Lowell told me to go by and take a look. “She’s a wicked good mason,” he said, shaking his head. “Wicked good.”
But since then Jen has drifted into ephemera. Challenging Mom Nature I think.
Or, what would you call it?
Serpentine spirals, loops and curls, stone structures certain to fall prey to earthquake or frost-heave or the exigencies of time in whatever form. Tempting fate, it seems to me. Saying to dear Mother Nature, “Bring it on!”
Kind of, in her own way, getting a full body tattoo and asking the world, “What do you do with this?”
But being possessed of some deeper knowledge of Jen’s thought (having, obviously, invented her), I would interject this: Peering through the implicit lens created by one of her stone circles, Jen arrived at the deep sense that the gates to heaven and hell are one and the same. Only one ticket, and it entirely depends on where you think you’re going. Step right up. All possibilities are just through that masonry arch. Here’s your boarding pass!
So-o, I think you’ve had some time. Remember Frances?
Well, what do you say? Come on, how would you react to several years of watching bodies rot? You, I can tell, having made it a full 90 pages into this morass, are less detached than, say, Julia. For one thing, I’d bet $5 you don’t have a full body tattoo.
Am I right?
And you don’t golf. I feel certain.
See where this is heading?
It clearly takes detachment to get that much ink in your epidermis, and pathological detachment from the real world to fritter your life away chasing a dimpled ball around the links.
So how did Frances react?
You. People. I. Swear.
Frances intends to be eaten by ravens. Like Bernd Heinrich, author of that marvelous book, Ravens in Winter. A highly recommended read. (Summit Books, 1989)
(She is a spiritual sort. Or something airborne at least.)
Wasn’t that obvious? Did you ever, for a moment, think otherwise?
And you. Are you going to be eaten by ravens? Why or why not?

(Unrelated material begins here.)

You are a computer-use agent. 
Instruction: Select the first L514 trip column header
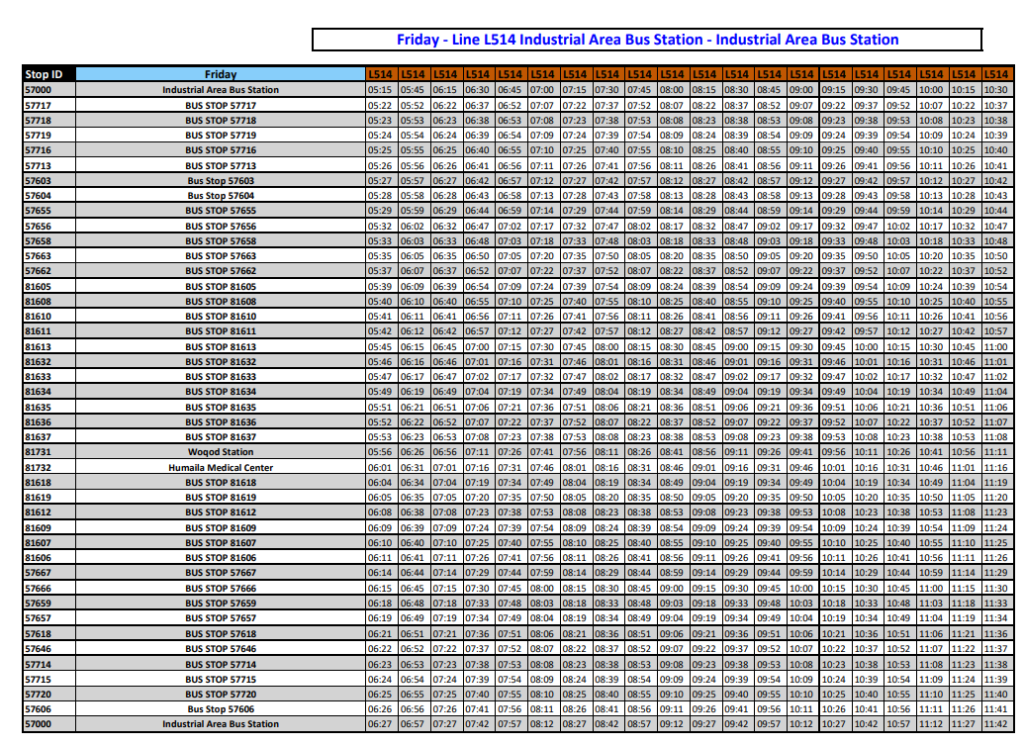[x=379, y=74]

That’s my goal. To make you think. For once.
Oh, and Frances now teaches at the Western Carolina University body farm formally known as the Forensic Osteology Research Station—or, more commonly, as the FOREST, tending what we might call “corpus campus corpses,” if we were given to silly alliteration. Which we are not.
We are not.
At this point, I believe we can all agree, you have been jawboned in the non-Samsonite, AKA “modern manner.”

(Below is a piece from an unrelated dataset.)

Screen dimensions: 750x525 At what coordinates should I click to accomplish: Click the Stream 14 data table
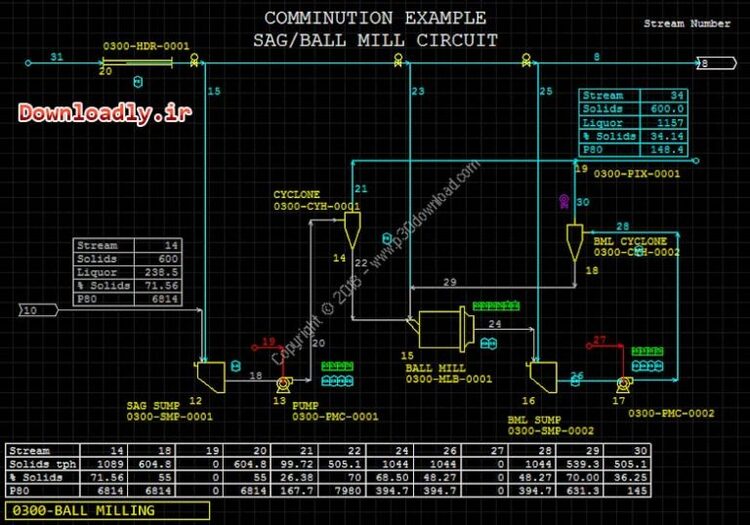click(128, 272)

“Talked to death.” (I could have warned you.)
Okay, shoot me. (Donna?)
********
Note per footnotes: Substack renumbers when I post, but footnotes sometimes refer to previous super important stuff in the print version, so originals are in [#].
1 [121] I know you’re seething with jealousy right about now.
2 [122] In the aforementioned tale “Arose.” See footnote 53 if you’ve already forgotten. Vitamin D3 is said to help memory. Just sayin’. (Not to be confused with D3.)
3 [123] Used here in the sense of an eye socket rather than a planetary path.